Peter J. Smyth: Black Smoke

God Unknown

Emerging Liverpool record label God Unknown announced themselves to the world with a series of split-seven inch singles championing some of the finest psych acts around. This is a label determined to uncover the dark underbelly of the genre, intent on delving its deepest recesses to shine a light on the heaviest and most mind-altering acts.

It therefore might surprise that one of its first full length releases comprises a man armed with little more powerful than a solo acoustic guitar. Perhaps you’d be less surprised to learn that Peter J. Smyth is otherwise engaged as the frontman of Liverpool’s foremost space-rock travellers Mugstar.

Not content with having already played a part in one of the best releases of the year, Mugstar‘s Magnetic Seasons, Smyth shows he is capable of something more intricate and less bludgeoning. Revealing honest and openly observational lyrics and a finger-picking style this could, on the one hand, fall into the standard singer-songwriter blandness trap.

Yet it doesn’t. Sonically it is more interesting. The guitar lines are delivered with just that little bit of force, an intensity that hints at a tension and a bristling anger. The background rumble of ambient electronic dissonance adds to an ill-at-ease atmosphere. While the recording perfectly captures a sense of intimacy, the ghostly echoes, sense of space and the screech of fingers on the fretboard.

Middle of the road this ain’t. A quiet and understated triumph it most assuredly is. If you like what you hear and physical LPs are your thing then this is a limited to 500 pressing on glorious red vinyl – so don’t hang around. PH

 

swans-the-glowing-man-560x560

Swans: The Glowing Man

Young God Records

Since reforming in 2010, Swans have produced music of such stunning and stellar quality which you knew couldn’t last forever. Michael Gira has already announced that following the release of this, their fourth album since the reformation, that this will be it for Swans. A swansong if you wish. The album will be released, there’ll be a few tour dates and then a cheery and final wave goodbye from Mike and his Happy Toreadors of Swing.

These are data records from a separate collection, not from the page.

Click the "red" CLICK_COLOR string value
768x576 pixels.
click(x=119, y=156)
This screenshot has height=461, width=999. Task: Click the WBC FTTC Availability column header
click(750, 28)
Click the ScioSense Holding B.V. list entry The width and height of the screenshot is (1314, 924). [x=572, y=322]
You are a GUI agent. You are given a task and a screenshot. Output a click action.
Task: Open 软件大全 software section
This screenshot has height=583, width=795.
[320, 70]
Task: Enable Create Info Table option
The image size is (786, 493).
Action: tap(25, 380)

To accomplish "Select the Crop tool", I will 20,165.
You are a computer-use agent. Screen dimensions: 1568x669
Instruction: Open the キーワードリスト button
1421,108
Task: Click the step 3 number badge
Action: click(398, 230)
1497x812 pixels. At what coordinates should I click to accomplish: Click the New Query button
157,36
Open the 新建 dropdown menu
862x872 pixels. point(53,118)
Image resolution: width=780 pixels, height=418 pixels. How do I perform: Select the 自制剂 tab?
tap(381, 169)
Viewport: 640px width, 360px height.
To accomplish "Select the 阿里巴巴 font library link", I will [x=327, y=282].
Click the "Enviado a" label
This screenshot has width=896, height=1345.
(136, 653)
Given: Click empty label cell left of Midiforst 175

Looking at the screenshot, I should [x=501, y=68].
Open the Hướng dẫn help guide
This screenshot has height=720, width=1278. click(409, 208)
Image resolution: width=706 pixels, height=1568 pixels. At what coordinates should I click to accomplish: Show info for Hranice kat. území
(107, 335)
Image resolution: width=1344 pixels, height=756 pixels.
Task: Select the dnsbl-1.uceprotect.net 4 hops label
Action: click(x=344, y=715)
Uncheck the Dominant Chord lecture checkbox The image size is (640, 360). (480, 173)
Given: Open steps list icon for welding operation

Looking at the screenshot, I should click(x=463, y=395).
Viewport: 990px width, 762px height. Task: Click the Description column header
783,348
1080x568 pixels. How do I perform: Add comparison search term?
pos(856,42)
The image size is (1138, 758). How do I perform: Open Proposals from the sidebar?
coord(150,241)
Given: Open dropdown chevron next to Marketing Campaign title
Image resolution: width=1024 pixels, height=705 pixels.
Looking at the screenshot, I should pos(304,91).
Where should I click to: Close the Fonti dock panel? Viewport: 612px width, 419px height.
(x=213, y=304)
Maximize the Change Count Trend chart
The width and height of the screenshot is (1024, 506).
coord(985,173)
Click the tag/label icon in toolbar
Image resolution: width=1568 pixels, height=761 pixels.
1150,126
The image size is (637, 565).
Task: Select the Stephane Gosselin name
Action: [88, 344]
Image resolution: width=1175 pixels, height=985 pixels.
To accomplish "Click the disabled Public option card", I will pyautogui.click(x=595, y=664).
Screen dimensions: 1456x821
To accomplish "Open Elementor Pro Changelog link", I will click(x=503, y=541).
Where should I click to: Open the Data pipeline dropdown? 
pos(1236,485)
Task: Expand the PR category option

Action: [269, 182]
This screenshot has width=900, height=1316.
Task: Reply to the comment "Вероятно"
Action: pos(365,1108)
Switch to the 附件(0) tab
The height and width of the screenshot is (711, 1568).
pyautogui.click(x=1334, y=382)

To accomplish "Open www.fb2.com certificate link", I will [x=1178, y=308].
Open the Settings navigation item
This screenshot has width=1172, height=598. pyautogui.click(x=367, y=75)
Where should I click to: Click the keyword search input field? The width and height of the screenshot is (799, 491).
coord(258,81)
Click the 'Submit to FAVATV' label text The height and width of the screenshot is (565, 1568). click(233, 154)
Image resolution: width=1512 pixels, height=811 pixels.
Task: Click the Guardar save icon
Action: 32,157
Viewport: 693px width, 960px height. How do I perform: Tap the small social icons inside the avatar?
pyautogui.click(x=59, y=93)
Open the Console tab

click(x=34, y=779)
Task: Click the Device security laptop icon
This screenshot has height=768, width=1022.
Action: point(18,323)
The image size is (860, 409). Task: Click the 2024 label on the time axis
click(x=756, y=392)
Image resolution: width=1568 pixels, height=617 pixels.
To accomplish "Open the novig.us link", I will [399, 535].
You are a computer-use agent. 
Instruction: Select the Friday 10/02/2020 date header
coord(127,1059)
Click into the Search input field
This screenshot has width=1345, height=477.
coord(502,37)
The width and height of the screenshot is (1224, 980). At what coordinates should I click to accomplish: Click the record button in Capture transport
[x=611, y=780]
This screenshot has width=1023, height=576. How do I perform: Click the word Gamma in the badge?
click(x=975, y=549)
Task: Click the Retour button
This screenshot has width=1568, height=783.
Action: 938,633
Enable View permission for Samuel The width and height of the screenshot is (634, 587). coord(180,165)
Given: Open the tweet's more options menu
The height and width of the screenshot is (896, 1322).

There’s no real need to be too glum and downhearted however, because although Gira is calling it a day for this iteration of Swans, he’s confirmed that he and some yet to be defined version of Swans will step forward to fill the void. Hurrah!

A speaking of voids, that’s what a lot of The Glowing Man is about, and if not directly and explicitly, then by inference. Music that stretches itself over the two hours of the album to fill the void, like specks of dust drifting between galaxies.

The first two tracks, Cloud of Forgetting and Cloud of Unknowing, last for a combined 38 minutes and yet that time is fluid; they could last for five minutes or five hours. You find yourself wrapped up in them and the endless looping drone and swirling essence they display makes you realise that you’re hearing something very special indeed.

Five of the tracks from The Glowing Man were previewed in demo form on last years’ limited edition demo/live limited edition album, The Gate, released as a way to provide funding for this album and it was a wise investment. Those five demo tracks were not rough in themselves – they were certainly not thrown together – and these new versions are not radically different, just honed and polished and polished and honed until they can’t get any better.

Highlight of the album on the first few listens is a track demoed on The Gate, Frankie M, another twenty minute plus epic, which builds and builds until, like a dying star, it implodes under its own mass.

Overall, The Glowing Man seems to be a slightly more reflective and considered album than 2014’s To Be Kind and in an odd sense, somewhat quieter..

Gira’s wife, Jennifer, takes the lead vocals on the short (5 minute) track When Will I Return? singing plaintively and with a defiant stance “I’m alive/I’m alive“. A song of true hope. Swans are far from dead. RL

 

wildhood_vert

Wildhood: VERT

Trippy Day

A few months ago, the world overreacted to the debut solo single from former One Direction thingy Zayn Malik. Despite all the hype about Malik striking out and forging his own sound, his solo material basically ended up sounding like One Direction had they been pretentious and sweary. Reviews from stupid people declared that he had matured, despite wholly adolescent lyrics like; “We’ll piss off the neighbours” and “Be in the bed all day, bed all day, bed all day, fucking you, and fighting on”, delivered in a melody that still sounded very blandly 1D-ish.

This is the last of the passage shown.